Vacancy-assisted oxygen reduction reaction on cobalt-based catalysts in direct borohydride fuel cell revealed by in-situ XAFS and XRD

The oxygen reduction reaction mechanism is the key issue for designing novel non-Pt electrocatalysts of H-2-O-2 fuel cells. Although the Men+/Me(n+1)+ redox model has been widely accepted, the valence state of the Men+ was found to keep unchanged in this work. Polypyrrole-modified carbon-supported cobalt oxyhydroxide catalyst (CoOOH-PPy-BP) was prepared by impregnation-chemical method and used as cathode catalyst in direct borohydride fuel cells. The CoOOH-PPy-BP exhibited compatible electrochemical properties with Co(OH)(2)-PPy-BP and a near 4e transfer oxygen reduction reaction. The variation of the local structure around Co ions during discharging was analyzed by in-situ X-ray absorption fine structure (XAFS) and X-ray diffraction (XRD) measurements.

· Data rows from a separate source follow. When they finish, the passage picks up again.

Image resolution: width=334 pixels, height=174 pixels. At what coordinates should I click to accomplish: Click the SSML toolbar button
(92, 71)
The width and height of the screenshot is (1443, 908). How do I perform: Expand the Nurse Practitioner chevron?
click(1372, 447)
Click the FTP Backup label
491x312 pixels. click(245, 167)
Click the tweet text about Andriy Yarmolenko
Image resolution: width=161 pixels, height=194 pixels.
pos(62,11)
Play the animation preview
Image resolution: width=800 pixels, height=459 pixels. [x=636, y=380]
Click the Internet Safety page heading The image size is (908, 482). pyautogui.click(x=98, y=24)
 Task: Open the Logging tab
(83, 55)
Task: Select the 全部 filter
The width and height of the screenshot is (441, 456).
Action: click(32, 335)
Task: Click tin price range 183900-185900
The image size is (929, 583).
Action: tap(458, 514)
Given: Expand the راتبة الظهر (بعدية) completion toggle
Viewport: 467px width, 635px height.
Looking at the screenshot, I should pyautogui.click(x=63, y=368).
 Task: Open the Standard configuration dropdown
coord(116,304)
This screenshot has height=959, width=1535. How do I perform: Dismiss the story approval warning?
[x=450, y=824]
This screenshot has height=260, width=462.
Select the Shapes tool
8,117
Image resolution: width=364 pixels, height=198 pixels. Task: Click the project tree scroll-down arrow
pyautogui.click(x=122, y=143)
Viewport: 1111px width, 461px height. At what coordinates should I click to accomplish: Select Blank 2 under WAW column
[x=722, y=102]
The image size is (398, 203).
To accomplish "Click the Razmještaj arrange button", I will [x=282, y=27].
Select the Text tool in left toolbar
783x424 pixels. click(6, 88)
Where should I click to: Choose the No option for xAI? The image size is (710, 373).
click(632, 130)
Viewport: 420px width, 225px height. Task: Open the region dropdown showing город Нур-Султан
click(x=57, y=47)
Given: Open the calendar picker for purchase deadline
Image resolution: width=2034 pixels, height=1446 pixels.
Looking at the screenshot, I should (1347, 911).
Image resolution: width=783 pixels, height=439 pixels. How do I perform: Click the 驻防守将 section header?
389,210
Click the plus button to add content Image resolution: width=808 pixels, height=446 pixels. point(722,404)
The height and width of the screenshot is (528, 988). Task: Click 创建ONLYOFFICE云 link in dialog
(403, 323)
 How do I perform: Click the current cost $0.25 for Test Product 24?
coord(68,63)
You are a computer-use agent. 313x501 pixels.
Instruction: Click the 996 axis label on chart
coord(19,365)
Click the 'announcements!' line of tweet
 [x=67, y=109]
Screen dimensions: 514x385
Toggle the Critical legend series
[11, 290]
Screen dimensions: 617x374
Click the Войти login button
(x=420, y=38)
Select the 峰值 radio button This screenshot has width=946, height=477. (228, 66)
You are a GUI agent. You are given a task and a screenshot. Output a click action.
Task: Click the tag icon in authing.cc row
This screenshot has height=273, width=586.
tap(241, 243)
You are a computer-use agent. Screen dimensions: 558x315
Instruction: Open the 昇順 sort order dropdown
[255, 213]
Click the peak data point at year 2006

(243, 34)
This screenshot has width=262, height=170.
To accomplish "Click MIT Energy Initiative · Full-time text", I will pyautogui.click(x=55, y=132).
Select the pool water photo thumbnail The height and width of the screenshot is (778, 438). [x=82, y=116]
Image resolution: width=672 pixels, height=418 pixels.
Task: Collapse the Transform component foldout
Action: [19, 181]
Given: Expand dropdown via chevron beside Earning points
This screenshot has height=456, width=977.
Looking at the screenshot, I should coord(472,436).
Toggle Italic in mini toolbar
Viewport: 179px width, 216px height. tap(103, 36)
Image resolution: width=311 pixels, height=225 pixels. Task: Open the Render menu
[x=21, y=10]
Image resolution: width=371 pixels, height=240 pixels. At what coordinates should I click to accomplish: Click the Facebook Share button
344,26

No new phase was detected by in-situ XRD while oxygen vacancies were detected by in-situ XAFS. Oxygen vacancies at the surface of CoOOH provided favorable sites for the O-2 absorption, accelerating the activation of the O-2. The electron holes generated due to the oxygen vacancies in the CoOOH can capture electrons from the anode to form excited cationic states [Co3++ e]. Then the absorption oxygen molecule is reduced by capturing electrons from [Co3++ e]. A new oxygen reduction reaction mechanism based on the oxygen vacancy instead of the previous Con+/Co(n+1)+ model is proposed. This work provides lights for the design of novel catalysts with excellent performance by introducing defects of oxygen vacancies artificially. (C) 2017 Elsevier Ltd. All rights reserved.